Another important distinction between the two approaches is that field data tend to reflect actual biodiversity impacts, as confirmed by the experts during the surveys. For example, when it comes to agriculture-related threats, field experts can distinguish between agricultural activities that are harmful to local biodiversity versus those that are not. On the contrary, analyses based on remotely sensed information must assume that the observed agricultural category (e.g., irrigated croplands) is equally impactful across all sites. Moreover, experts in the field can record more subtle impacts that cannot be captured remotely, such as those related to the use of pesticides (Appendix B). However, a major drawback of field surveys is that they are incredibly expensive and time-consuming (Rhodes et al. 2015). Moreover, they often involve multiple experts with varying expertise and experience, leading to inter-observer biases and errors (Brown & Williams 2016). Perhaps more importantly, field data are extremely difficult to update frequently. For example, in our analysis, we had to exclude hundreds of Natura 2000 sites for which information was outdated (> 10 years old). Such constraints seriously limit the utility of field data for conservation purposes.

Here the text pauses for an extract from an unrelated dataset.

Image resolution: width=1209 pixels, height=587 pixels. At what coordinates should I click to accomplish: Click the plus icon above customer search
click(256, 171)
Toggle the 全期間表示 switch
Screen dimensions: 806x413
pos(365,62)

Consequently, data collected remotely will rightly remain crucial for evaluating human pressure on biodiversity. However, researchers and practitioners must be aware of their limitations, particularly concerning the fact that (a) they do not necessarily represent an actual impact on local biodiversity (since this needs to be assessed in conjunction with biodiversity observations on the ground) and (b) they often exclude key threats that cannot be observed remotely but can be equally detrimental to biodiversity (Schulze et al. 2018).